• [Work task]: Would you return each record that follows word for word, without its pictures?

• [Record extracts]:
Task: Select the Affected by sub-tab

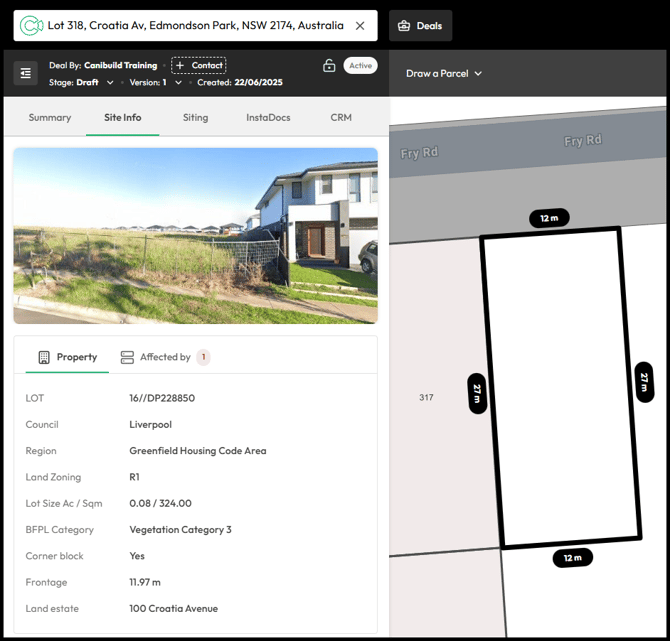Action: pos(164,357)
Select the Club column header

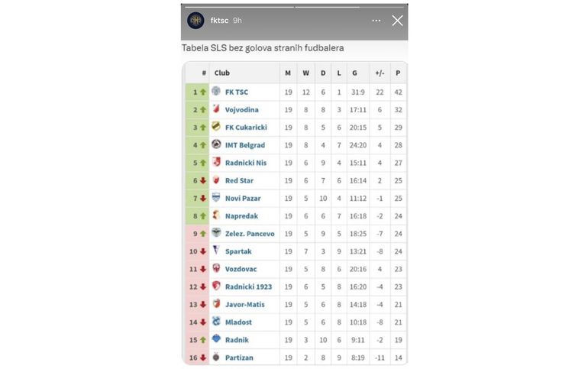[222, 73]
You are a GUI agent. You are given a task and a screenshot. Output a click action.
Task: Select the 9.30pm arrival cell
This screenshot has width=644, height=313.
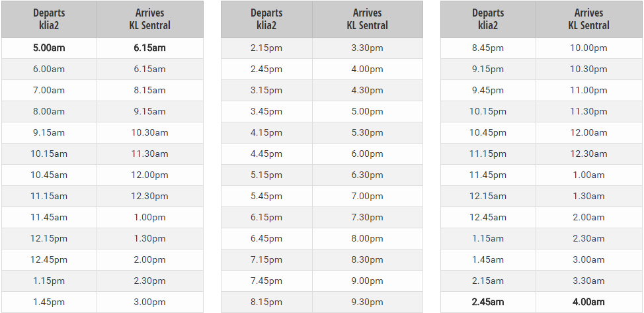click(x=367, y=302)
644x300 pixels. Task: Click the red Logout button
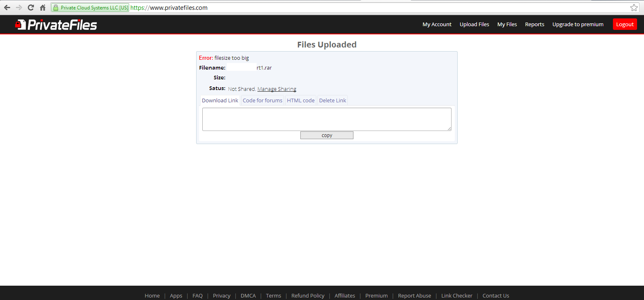624,25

• [Solution to this task]:
Task: Select the Affected by sub-tab

Action: pos(164,357)
Select the Club column header

[222, 73]
You are a GUI agent. You are given a task and a screenshot. Output a click action.
Task: Select the 9.30pm arrival cell
This screenshot has width=644, height=313.
click(x=367, y=302)
644x300 pixels. Task: Click the red Logout button
624,25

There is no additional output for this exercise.